▶ [Instructions for the task]
Copy the following lines word for word.

● ● ● ● ● ● ●

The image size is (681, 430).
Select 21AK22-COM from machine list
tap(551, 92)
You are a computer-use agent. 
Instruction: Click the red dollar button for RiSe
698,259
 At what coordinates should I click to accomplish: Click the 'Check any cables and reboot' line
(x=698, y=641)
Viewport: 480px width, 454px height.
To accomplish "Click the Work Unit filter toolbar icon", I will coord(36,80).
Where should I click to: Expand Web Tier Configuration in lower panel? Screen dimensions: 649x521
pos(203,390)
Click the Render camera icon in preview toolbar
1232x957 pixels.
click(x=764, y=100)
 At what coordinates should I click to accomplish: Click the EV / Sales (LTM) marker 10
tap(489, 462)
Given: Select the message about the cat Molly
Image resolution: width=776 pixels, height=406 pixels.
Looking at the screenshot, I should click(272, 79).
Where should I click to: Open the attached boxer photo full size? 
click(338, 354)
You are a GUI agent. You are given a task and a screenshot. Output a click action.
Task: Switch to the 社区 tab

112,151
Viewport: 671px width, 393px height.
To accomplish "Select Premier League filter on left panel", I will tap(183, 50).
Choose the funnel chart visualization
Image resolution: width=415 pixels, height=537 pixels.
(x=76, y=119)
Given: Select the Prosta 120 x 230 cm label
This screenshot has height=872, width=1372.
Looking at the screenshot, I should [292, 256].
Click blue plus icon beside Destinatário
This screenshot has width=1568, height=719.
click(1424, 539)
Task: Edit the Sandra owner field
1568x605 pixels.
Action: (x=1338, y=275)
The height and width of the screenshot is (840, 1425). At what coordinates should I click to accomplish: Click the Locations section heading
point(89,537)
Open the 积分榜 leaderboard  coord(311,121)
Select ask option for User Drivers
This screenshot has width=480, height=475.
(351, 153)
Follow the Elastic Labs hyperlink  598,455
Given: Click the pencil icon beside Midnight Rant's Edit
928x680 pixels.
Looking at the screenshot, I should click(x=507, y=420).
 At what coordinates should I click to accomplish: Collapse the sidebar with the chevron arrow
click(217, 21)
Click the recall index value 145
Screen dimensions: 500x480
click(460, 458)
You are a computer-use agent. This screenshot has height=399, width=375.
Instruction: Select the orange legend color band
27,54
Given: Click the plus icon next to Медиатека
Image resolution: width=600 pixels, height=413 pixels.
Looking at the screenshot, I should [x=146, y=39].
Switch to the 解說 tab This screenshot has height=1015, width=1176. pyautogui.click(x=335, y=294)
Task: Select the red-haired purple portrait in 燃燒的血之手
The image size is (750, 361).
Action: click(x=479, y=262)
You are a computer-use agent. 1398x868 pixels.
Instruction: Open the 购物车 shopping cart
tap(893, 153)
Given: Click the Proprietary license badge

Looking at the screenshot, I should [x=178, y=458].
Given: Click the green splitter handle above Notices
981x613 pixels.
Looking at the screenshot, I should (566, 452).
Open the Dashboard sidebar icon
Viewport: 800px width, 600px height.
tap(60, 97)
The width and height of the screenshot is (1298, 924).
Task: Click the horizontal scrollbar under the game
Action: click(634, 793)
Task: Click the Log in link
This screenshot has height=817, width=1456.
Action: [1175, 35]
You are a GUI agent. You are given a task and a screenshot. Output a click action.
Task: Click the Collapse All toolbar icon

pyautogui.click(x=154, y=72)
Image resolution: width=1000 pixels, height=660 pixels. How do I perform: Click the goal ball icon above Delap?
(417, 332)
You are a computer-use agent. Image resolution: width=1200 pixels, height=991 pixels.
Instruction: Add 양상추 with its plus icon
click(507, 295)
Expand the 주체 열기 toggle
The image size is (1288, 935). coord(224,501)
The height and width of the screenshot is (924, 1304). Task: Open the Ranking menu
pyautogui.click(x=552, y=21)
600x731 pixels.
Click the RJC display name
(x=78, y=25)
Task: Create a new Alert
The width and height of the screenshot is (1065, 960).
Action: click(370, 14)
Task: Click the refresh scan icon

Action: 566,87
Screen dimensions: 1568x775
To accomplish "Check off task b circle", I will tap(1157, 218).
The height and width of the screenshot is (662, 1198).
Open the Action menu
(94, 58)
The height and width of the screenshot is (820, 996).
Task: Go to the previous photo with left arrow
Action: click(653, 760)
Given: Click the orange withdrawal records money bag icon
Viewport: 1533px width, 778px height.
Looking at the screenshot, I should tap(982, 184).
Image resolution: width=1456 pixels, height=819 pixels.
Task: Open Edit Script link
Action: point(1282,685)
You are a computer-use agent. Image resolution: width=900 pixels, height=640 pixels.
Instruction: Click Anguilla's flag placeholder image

● ● ● ● ● ● ●

▶ [Written answer]
The image size is (681, 430).
Select 21AK22-COM from machine list
tap(551, 92)
You are a computer-use agent. 
Instruction: Click the red dollar button for RiSe
698,259
 At what coordinates should I click to accomplish: Click the 'Check any cables and reboot' line
(x=698, y=641)
Viewport: 480px width, 454px height.
To accomplish "Click the Work Unit filter toolbar icon", I will coord(36,80).
Where should I click to: Expand Web Tier Configuration in lower panel? Screen dimensions: 649x521
pos(203,390)
Click the Render camera icon in preview toolbar
1232x957 pixels.
click(x=764, y=100)
 At what coordinates should I click to accomplish: Click the EV / Sales (LTM) marker 10
tap(489, 462)
Given: Select the message about the cat Molly
Image resolution: width=776 pixels, height=406 pixels.
Looking at the screenshot, I should click(272, 79).
Where should I click to: Open the attached boxer photo full size? 
click(338, 354)
You are a GUI agent. You are given a task and a screenshot. Output a click action.
Task: Switch to the 社区 tab

112,151
Viewport: 671px width, 393px height.
To accomplish "Select Premier League filter on left panel", I will tap(183, 50).
Choose the funnel chart visualization
Image resolution: width=415 pixels, height=537 pixels.
(x=76, y=119)
Given: Select the Prosta 120 x 230 cm label
This screenshot has height=872, width=1372.
Looking at the screenshot, I should [292, 256].
Click blue plus icon beside Destinatário
This screenshot has width=1568, height=719.
click(1424, 539)
Task: Edit the Sandra owner field
1568x605 pixels.
Action: (x=1338, y=275)
The height and width of the screenshot is (840, 1425). At what coordinates should I click to accomplish: Click the Locations section heading
point(89,537)
Open the 积分榜 leaderboard  coord(311,121)
Select ask option for User Drivers
This screenshot has width=480, height=475.
(351, 153)
Follow the Elastic Labs hyperlink  598,455
Given: Click the pencil icon beside Midnight Rant's Edit
928x680 pixels.
Looking at the screenshot, I should click(x=507, y=420).
 At what coordinates should I click to accomplish: Collapse the sidebar with the chevron arrow
click(217, 21)
Click the recall index value 145
Screen dimensions: 500x480
click(460, 458)
You are a computer-use agent. This screenshot has height=399, width=375.
Instruction: Select the orange legend color band
27,54
Given: Click the plus icon next to Медиатека
Image resolution: width=600 pixels, height=413 pixels.
Looking at the screenshot, I should [x=146, y=39].
Switch to the 解說 tab This screenshot has height=1015, width=1176. pyautogui.click(x=335, y=294)
Task: Select the red-haired purple portrait in 燃燒的血之手
The image size is (750, 361).
Action: click(x=479, y=262)
You are a computer-use agent. 1398x868 pixels.
Instruction: Open the 购物车 shopping cart
tap(893, 153)
Given: Click the Proprietary license badge

Looking at the screenshot, I should [x=178, y=458].
Given: Click the green splitter handle above Notices
981x613 pixels.
Looking at the screenshot, I should (566, 452).
Open the Dashboard sidebar icon
Viewport: 800px width, 600px height.
tap(60, 97)
The width and height of the screenshot is (1298, 924).
Task: Click the horizontal scrollbar under the game
Action: click(634, 793)
Task: Click the Log in link
This screenshot has height=817, width=1456.
Action: [1175, 35]
You are a GUI agent. You are given a task and a screenshot. Output a click action.
Task: Click the Collapse All toolbar icon

pyautogui.click(x=154, y=72)
Image resolution: width=1000 pixels, height=660 pixels. How do I perform: Click the goal ball icon above Delap?
(417, 332)
You are a computer-use agent. Image resolution: width=1200 pixels, height=991 pixels.
Instruction: Add 양상추 with its plus icon
click(507, 295)
Expand the 주체 열기 toggle
The image size is (1288, 935). coord(224,501)
The height and width of the screenshot is (924, 1304). Task: Open the Ranking menu
pyautogui.click(x=552, y=21)
600x731 pixels.
Click the RJC display name
(x=78, y=25)
Task: Create a new Alert
The width and height of the screenshot is (1065, 960).
Action: click(370, 14)
Task: Click the refresh scan icon

Action: 566,87
Screen dimensions: 1568x775
To accomplish "Check off task b circle", I will tap(1157, 218).
The height and width of the screenshot is (662, 1198).
Open the Action menu
(94, 58)
The height and width of the screenshot is (820, 996).
Task: Go to the previous photo with left arrow
Action: click(653, 760)
Given: Click the orange withdrawal records money bag icon
Viewport: 1533px width, 778px height.
Looking at the screenshot, I should tap(982, 184).
Image resolution: width=1456 pixels, height=819 pixels.
Task: Open Edit Script link
Action: point(1282,685)
You are a computer-use agent. Image resolution: width=900 pixels, height=640 pixels.
Instruction: Click Anguilla's flag placeholder image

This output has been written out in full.